Researchers at ETH Zurich have made a groundbreaking discovery that has the potential to revolutionize the speed and efficiency of neural networks. By altering the inference process, they have achieved an unprecedented reduction of over 99% in computations. This technique, demonstrated on BERT, a transformer model used for language tasks, could also be applied to large language models like GPT-3, opening up new possibilities for faster, more efficient language processing.
Unleashing the Power of Fast Feedforward Layers
Transformers, the neural networks that drive large language models, consist of various layers, including attention and feedforward layers. The feedforward layers, which contribute to a significant portion of the model’s parameters, are computationally demanding due to the need to calculate the product of all neurons and input dimensions. However, the researchers propose the introduction of “fast feedforward” layers (FFF) as a replacement for traditional feedforward layers. FFF utilizes conditional matrix multiplication (CMM) instead of dense matrix multiplications (DMM) used in conventional networks. Unlike DMM, which multiplies all input parameters by all neurons in the network, CMM intelligently selects only a handful of neurons for each computation, resulting in a substantial reduction in computational load.

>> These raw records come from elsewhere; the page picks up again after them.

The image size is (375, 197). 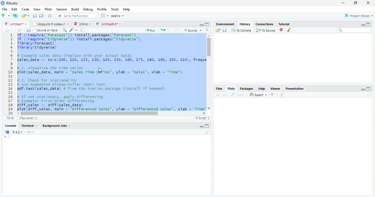 What do you see at coordinates (202, 118) in the screenshot?
I see `R Script` at bounding box center [202, 118].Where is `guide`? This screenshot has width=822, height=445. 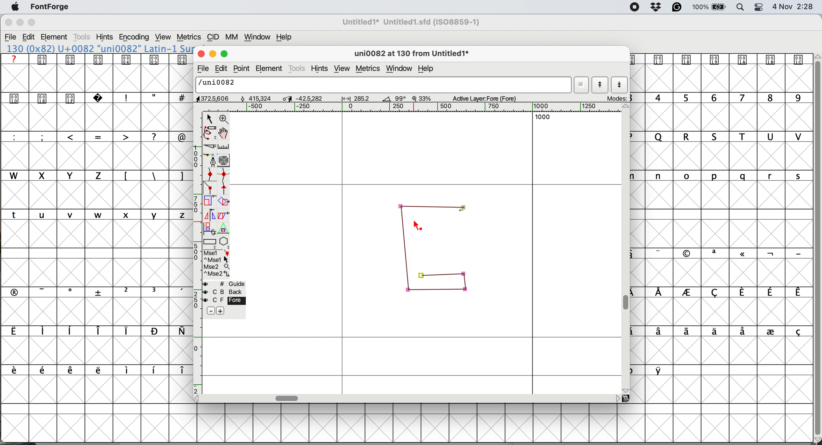 guide is located at coordinates (225, 284).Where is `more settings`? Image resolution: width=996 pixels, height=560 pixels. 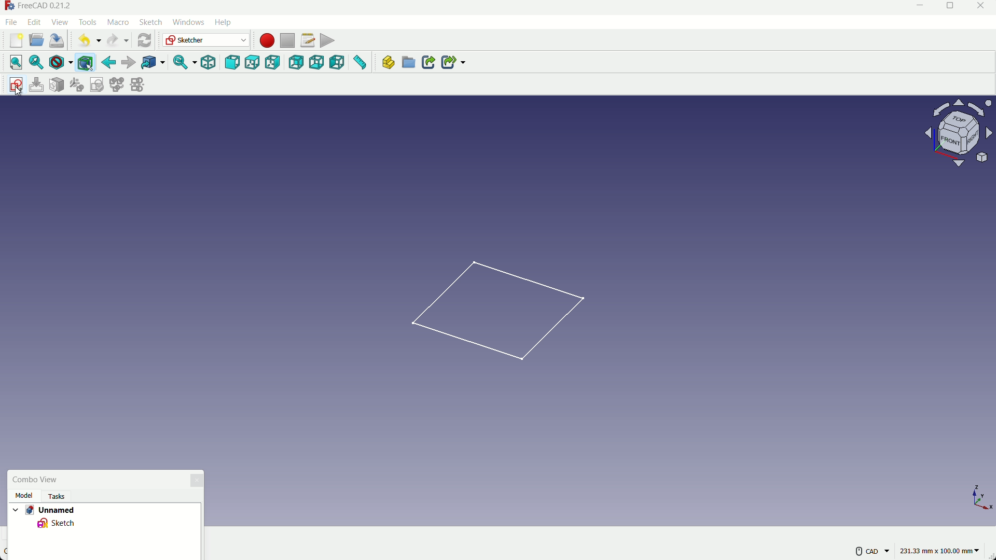 more settings is located at coordinates (872, 551). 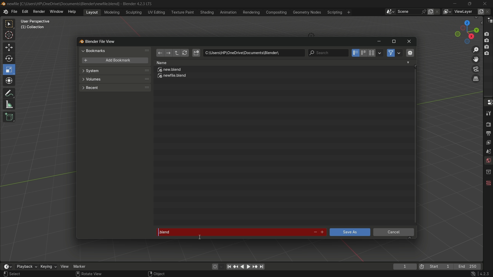 I want to click on uv editing menu, so click(x=156, y=12).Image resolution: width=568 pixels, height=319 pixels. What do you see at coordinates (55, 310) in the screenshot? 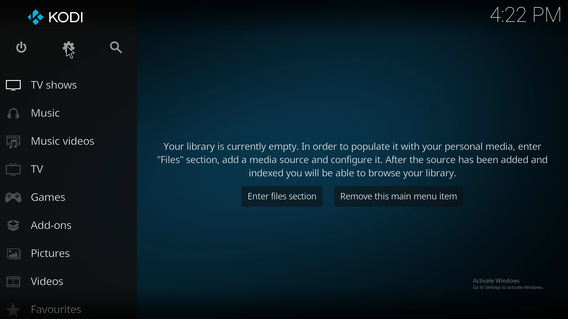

“By identifying the right neurons for each computation, FFF can significantly reduce the computational load, leading to faster and more efficient language models.”
ETH Zurich Researchers
To validate their technique, the researchers developed FastBERT, a modified version of Google’s BERT transformer model. They replaced the intermediate feedforward layers with fast feedforward layers arranged in a balanced binary tree structure. The performance of FastBERT was evaluated on various language understanding tasks and proved to be comparable to base BERT models of similar size and training procedures. Impressively, the best FastBERT model achieved the performance of the original BERT model while utilizing only 0.3% of its own feedforward neurons.
Accelerating Large Language Models
The potential for acceleration in large language models is immense. For example, in GPT-3, each transformer layer contains 49,152 neurons in the feedforward networks. The researchers propose that by incorporating fast feedforward networks, which would use only 16 neurons for inference, the performance could be maintained with just 0.03% of GPT-3’s neurons.
“If trainable, this network could be replaced with a fast feedforward network of maximum depth 15, which would contain 65,536 neurons but use only 16 for inference. This amounts to about 0.03% of GPT-3’s neurons.”
ETH Zurich Researchers
While there have been significant optimizations for dense matrix multiplication, the researchers highlight the lack of efficient implementations for conditional matrix multiplication. They stress the need for device programming interfaces to support conditional neural execution, which could potentially lead to a 341x speedup in BERT-base models.
“With a theoretical speedup promise of 341x at the scale of BERT-base models, we hope that our work will inspire an effort to implement primitives for conditional neural execution as a part of device programming interfaces.”
ETH Zurich Researchers
This research is a significant step towards addressing the memory and compute bottlenecks of large language models. It paves the way for more efficient and powerful AI systems, ultimately enhancing their capabilities and impact.